- Genre: Telenovela
- Based on: Amar Demais by Maria João Costa
- Developed by: Katia Rodríguez Estrada; Doménica Tarello;
- Written by: Carolina Mejía Lartilleux; Alberto Aridjis;
- Directed by: Claudia E. Aguilar; Armando Quiñones; Carolina Mejía Lartilleux; Diego Mejía Lartilleux;
- Starring: Livia Brito; Gonzalo García Vivanco;
- Country of origin: Mexico
- Original language: Spanish

Production
- Executive producer: Salvador Mejía
- Camera setup: Multi-camera
- Production company: TelevisaUnivision

Original release
- Network: Las Estrellas

= Infinito amor =

Infinito amor is an upcoming Mexican telenovela produced by Salvador Mejía for TelevisaUnivision. It is based on the 2020 Portuguese television series Amar Demais, created by Maria João Costa. The series stars Livia Brito and Gonzalo García Vivanco.
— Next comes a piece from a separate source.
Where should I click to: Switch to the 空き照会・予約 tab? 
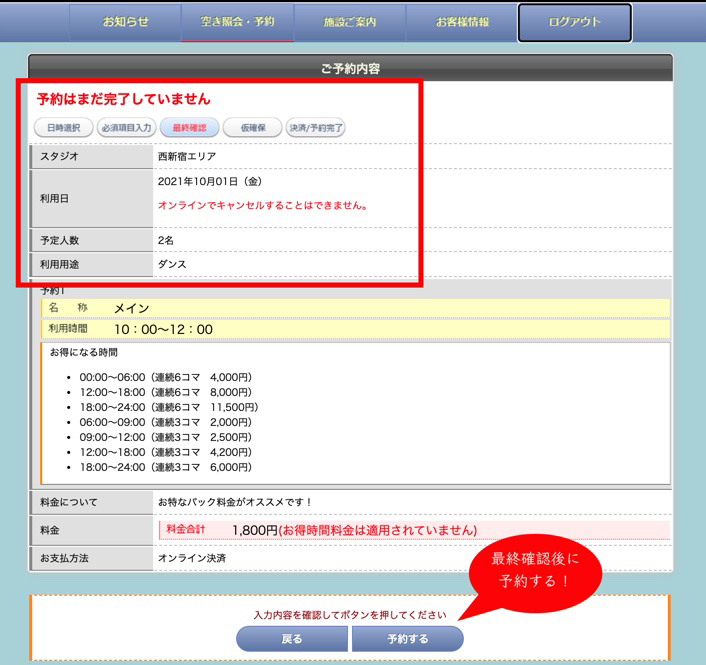coord(237,22)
It is set to premiere on Las Estrellas on 12 October 2026.

== Cast ==
- Livia Brito as Cristina Vidal
- Gonzalo Garcia Vivanco as Ariel Bravo
- Marjorie de Sousa as Amanda Soriano
- Josh Gutiérrez as Arsenio Duarte
- Guillermo García Cantú as Johnny
- Eugenia Cauduro as Soledad
- Luis Felipe Tovar as Arnoldo
- Amairani as Hortensia
- Jessica Coch as Celia
- Marcelo Córdoba as Malaquías
- Christian de la Campa as David
- Gaby Mellado as Ruth
- Jacqueline Andere
- Fernando Larrañaga as Justino
- Isadora González as Magdalena
- Sofía Olea as Macarena
- Bárbara Islas as Emilia
- Raúl Coronado as Marco
- José Luis Duval as Darío
- Alberto Casanova as Leandro
- Juan Colucho as Omar
- Marco León as Leo
- Jaime Maqueo as Franco
- Jonnathan Kuri
- Rocío de Santiago
- Esther Rinaldi

== Production ==
In May 2026, the series was announced at TelevisaUnivision's upfront for the 2026–2027 television season. On 2 July 2026, Livia Brito and Gonzalo García Vivanco were cast in the lead roles, with Marjorie de Sousa and Josh Gutiérrez cast as the antagonists. Filming of the telenovela began on 22 July 2026.